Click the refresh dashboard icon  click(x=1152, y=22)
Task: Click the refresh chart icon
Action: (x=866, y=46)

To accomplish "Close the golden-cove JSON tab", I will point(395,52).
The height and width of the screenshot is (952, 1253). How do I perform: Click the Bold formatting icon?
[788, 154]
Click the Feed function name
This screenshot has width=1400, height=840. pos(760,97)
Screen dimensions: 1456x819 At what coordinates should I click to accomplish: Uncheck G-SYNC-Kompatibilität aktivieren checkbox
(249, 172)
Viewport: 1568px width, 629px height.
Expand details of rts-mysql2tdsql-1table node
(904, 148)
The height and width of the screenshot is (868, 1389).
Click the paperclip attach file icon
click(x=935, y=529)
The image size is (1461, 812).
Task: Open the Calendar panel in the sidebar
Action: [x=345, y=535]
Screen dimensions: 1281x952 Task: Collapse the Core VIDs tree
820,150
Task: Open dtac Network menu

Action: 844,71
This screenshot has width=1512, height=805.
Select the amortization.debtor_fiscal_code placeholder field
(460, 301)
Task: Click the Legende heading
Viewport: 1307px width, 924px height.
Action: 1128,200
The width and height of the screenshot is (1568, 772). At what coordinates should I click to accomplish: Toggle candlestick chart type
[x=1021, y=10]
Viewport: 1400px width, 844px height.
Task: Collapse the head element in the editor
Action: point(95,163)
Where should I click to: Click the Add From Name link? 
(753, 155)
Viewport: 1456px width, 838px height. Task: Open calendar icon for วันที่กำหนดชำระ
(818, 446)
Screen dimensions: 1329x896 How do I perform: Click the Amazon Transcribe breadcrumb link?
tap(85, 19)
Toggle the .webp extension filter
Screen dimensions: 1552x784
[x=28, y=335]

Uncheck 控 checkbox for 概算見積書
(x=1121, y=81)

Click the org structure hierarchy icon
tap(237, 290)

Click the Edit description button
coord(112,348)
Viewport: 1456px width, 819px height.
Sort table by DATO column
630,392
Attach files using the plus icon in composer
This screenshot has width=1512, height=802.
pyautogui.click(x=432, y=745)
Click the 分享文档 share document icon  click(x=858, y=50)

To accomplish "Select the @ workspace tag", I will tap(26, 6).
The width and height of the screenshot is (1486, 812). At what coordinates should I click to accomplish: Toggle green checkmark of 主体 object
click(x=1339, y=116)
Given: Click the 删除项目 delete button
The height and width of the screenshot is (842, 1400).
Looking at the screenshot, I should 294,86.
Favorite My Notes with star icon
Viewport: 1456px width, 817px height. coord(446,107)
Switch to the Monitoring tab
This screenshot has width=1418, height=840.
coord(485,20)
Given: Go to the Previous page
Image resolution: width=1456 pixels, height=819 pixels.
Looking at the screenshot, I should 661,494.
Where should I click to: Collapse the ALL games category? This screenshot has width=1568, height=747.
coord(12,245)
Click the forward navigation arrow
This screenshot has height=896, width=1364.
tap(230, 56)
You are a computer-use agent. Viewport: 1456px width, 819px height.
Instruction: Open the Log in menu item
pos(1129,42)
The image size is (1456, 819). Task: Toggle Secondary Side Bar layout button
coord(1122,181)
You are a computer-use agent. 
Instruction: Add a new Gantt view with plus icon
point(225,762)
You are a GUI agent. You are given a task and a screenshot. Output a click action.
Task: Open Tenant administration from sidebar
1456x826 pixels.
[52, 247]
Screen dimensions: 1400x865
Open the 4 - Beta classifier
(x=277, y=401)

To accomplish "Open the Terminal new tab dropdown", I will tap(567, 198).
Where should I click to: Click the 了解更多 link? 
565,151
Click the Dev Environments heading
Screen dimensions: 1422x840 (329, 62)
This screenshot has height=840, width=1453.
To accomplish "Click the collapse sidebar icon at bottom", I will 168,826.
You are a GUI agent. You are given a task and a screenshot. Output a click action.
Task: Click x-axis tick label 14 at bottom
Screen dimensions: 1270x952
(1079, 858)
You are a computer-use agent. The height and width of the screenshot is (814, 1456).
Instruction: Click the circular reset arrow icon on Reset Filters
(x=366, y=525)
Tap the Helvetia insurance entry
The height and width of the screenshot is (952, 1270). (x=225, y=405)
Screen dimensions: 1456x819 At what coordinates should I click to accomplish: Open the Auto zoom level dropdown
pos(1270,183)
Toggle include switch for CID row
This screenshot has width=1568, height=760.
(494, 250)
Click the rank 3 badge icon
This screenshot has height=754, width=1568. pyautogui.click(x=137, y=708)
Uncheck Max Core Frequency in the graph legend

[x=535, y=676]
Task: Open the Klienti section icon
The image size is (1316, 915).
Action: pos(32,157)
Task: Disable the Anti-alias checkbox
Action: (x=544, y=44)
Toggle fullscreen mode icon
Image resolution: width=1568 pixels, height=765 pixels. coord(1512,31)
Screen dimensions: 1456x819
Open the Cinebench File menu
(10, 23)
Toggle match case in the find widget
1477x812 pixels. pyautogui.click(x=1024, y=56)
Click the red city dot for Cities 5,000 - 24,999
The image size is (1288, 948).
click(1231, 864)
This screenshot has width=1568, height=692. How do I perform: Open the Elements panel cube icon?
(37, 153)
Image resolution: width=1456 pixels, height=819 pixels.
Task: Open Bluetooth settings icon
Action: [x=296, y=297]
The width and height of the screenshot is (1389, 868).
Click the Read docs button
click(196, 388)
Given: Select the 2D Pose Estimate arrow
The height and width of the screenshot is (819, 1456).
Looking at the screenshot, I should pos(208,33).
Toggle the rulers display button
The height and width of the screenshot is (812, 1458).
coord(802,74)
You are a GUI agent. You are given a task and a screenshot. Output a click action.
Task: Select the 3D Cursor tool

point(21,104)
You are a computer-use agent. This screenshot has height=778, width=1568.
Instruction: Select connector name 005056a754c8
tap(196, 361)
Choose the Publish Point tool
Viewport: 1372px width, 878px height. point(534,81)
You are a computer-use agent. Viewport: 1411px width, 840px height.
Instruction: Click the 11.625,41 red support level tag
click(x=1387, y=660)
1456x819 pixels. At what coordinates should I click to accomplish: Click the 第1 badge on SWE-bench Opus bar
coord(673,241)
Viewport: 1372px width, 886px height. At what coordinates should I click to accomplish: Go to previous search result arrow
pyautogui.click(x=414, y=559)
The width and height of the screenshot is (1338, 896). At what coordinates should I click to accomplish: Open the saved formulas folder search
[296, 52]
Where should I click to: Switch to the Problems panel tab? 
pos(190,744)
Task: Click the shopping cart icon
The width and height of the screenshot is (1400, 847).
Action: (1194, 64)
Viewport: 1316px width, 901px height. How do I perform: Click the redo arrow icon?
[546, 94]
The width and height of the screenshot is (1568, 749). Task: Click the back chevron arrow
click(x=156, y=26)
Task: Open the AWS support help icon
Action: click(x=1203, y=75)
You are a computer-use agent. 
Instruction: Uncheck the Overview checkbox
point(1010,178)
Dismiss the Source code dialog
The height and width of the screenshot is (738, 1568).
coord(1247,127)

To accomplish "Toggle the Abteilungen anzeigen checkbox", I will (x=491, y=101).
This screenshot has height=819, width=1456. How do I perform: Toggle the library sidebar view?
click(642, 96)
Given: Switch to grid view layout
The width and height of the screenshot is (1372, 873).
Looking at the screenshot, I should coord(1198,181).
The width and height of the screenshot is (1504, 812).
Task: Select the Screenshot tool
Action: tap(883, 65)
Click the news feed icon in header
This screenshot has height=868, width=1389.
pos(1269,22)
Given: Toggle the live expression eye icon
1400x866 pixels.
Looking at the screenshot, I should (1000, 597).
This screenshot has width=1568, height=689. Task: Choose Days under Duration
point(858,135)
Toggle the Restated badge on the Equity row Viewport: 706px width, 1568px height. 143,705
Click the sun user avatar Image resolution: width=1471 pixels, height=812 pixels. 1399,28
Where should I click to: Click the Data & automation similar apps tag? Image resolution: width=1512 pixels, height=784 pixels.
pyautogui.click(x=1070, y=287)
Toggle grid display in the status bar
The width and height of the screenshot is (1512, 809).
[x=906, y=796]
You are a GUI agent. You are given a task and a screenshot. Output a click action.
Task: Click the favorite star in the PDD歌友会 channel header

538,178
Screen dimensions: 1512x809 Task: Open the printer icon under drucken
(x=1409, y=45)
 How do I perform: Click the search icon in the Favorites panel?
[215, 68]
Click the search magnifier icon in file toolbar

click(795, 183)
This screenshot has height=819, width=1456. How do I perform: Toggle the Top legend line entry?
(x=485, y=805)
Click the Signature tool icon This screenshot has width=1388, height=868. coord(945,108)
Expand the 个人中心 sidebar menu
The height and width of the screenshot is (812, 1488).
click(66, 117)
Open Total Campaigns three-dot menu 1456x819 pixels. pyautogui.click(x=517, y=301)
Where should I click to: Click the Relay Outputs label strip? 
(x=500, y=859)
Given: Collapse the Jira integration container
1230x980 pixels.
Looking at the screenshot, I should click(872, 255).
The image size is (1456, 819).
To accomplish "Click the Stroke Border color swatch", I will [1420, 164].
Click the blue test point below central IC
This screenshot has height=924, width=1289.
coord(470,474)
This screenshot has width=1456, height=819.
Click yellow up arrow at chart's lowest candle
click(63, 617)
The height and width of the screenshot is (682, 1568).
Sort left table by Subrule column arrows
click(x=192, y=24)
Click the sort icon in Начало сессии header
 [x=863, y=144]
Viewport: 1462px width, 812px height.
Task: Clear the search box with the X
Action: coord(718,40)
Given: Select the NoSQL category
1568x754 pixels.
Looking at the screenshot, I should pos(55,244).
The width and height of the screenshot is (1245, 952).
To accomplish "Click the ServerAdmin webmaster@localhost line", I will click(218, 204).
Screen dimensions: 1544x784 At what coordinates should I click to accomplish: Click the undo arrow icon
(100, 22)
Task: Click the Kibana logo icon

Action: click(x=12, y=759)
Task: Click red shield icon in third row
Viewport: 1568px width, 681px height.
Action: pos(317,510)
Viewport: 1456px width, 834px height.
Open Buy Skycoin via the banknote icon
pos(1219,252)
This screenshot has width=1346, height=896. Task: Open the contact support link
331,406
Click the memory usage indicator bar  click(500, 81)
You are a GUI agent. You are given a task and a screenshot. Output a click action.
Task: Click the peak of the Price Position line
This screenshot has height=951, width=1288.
━━━━━━━━
* [What is needed] Copy out, from the listing above, every line that contains the string "grid".

* [Task output]
Given: Switch to grid view layout
Toggle grid display in the status bar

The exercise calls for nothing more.